Traditional methods of packaging liquid vegetables that leave them in a jar for weeks or months to ferment facilitate the growth of microorganisms that can lead to the production of N-nitroso compounds and mycotoxins.
Drinking water can also represent a significant source of dietary nitrates due to contamination from inorganic or manure-based agricultural fertilisers entering surface and groundwater from waste run-off and/or human or animal waste.
Industrial areas often report nitrate concentrations in rainwater of up to ~5 mg/L; however, in most countries the concentration of nitrate in drinking water does not exceed 10 mg/L, which is still significantly lower than the current US and European limits of 45 mg/L and 50 mg/L, respectively, and contributes less than 14 % of total intake.
Nitrates in drinking water have been linked (although not conclusively) to the development of infantile methemoglobulinemia, also known as blue baby syndrome, as well as with cancer of the colon and the stomach, although the carcinogenic potential of nitrates in drinking water is not as clear as nitrates in processed meat.

CONCLUSIONS
- In conclusion, we note that interestingly, beneficial effects are often observed when nitrate is consumed from plant sources, while adverse effects are more often associated with nitrate intake from drinking water and processed meats.

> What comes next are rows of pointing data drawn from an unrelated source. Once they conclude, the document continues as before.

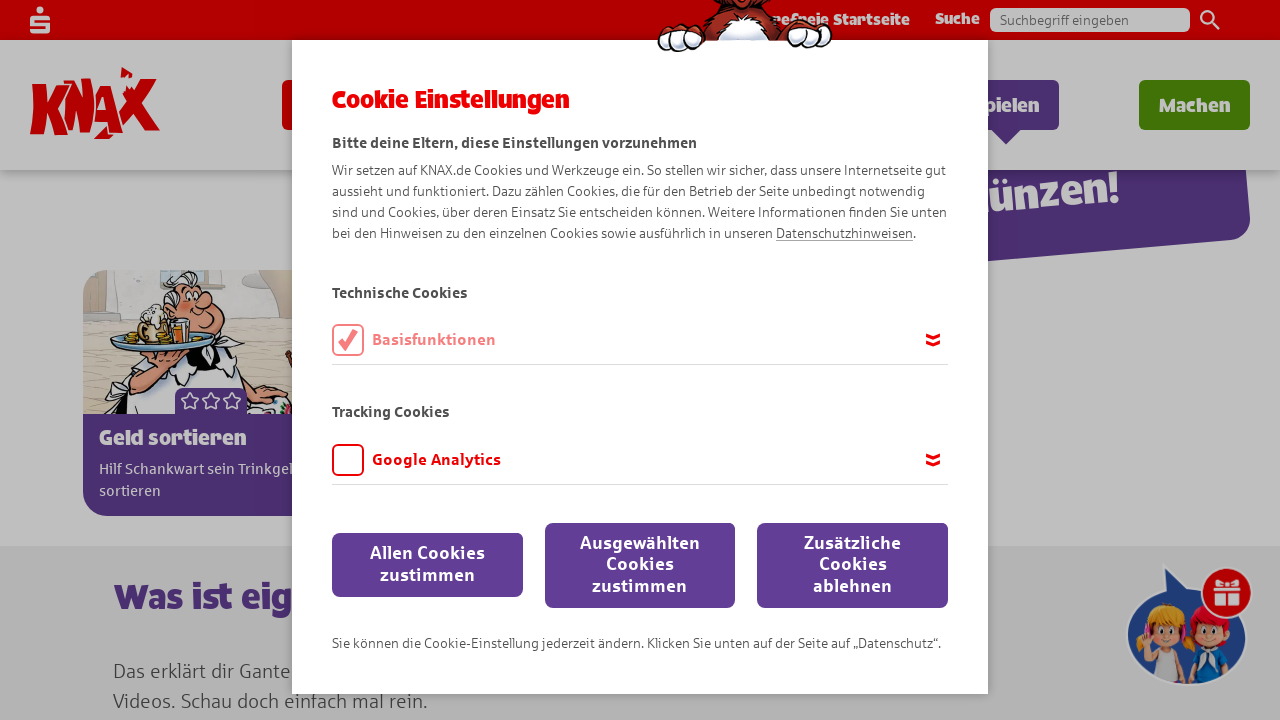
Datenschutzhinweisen (844, 233)
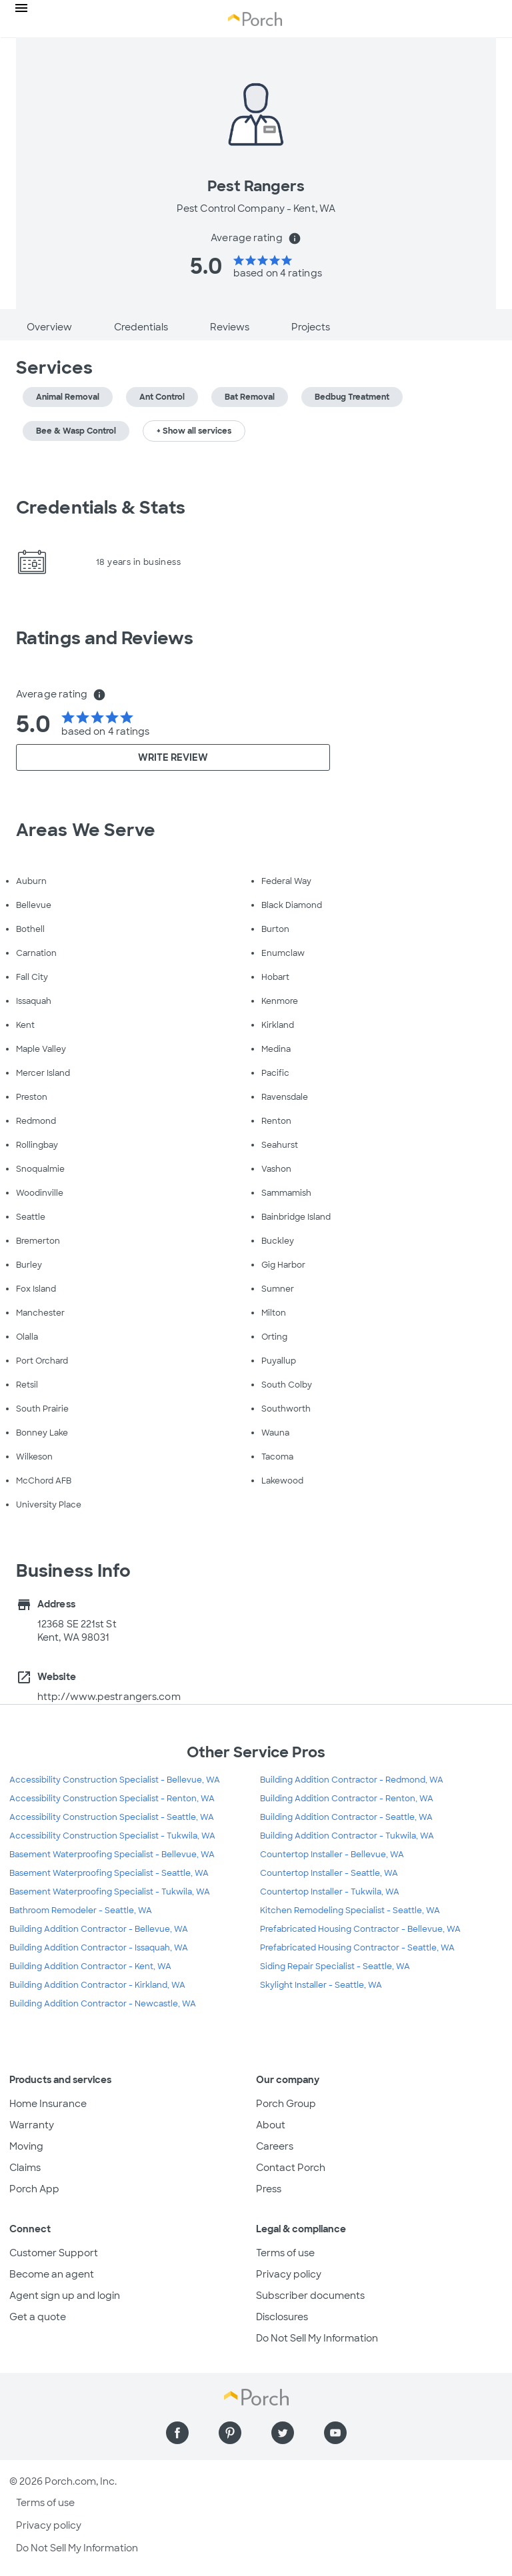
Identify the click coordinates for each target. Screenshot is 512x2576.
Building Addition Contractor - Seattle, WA (346, 1817)
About (270, 2125)
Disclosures (282, 2317)
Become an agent (51, 2274)
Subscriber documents (310, 2296)
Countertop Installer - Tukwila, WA (329, 1892)
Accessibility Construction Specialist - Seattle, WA (111, 1817)
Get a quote (37, 2317)
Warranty (31, 2125)
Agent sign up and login (64, 2296)
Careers (274, 2146)
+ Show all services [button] (194, 431)
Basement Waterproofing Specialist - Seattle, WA (109, 1873)
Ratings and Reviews (104, 638)
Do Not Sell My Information (317, 2338)
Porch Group (286, 2104)
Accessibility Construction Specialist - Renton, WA (112, 1798)
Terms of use (285, 2253)
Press (268, 2189)
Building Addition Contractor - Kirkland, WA (97, 1985)
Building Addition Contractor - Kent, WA (90, 1966)
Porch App (34, 2189)
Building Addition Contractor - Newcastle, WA (102, 2003)
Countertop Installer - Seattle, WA (329, 1873)
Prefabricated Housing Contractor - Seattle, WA (357, 1947)
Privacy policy (288, 2274)
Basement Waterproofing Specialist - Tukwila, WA (109, 1892)
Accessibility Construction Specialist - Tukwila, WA (112, 1836)
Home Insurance (48, 2104)
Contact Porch (290, 2168)
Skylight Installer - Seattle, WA (321, 1985)
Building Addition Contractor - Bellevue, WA (98, 1929)
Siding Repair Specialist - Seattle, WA (335, 1966)
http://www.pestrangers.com (109, 1697)
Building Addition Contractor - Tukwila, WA (347, 1836)
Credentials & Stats (100, 507)
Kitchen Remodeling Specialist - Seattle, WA (350, 1910)
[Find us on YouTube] (335, 2432)
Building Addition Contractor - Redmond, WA (351, 1780)
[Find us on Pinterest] (230, 2432)
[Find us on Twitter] (282, 2432)
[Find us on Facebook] (177, 2432)
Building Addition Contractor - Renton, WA (346, 1798)
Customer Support (53, 2253)
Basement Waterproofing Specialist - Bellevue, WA (112, 1854)
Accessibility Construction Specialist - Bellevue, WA (114, 1780)
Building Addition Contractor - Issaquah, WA (98, 1947)
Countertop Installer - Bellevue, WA (332, 1854)
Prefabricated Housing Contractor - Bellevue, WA (360, 1929)
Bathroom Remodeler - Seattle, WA (80, 1910)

- The presence of antioxidants and polyphenols in fruits and vegetables helps to shift the conversion of nitrites to nitric oxide formation and away from the production of potentially carcinogenic N-nitroso compounds.
- On the other hand, the presence of nitrosatable precursors and heme in (processed) red meat promotes nitrification and the formation of carcinogenic N-nitroso compounds, while exogenous metabolism of nitrate and nitrite salts increases the proportion of available nitrite and preformed nitrosamines, which are carcinogenic.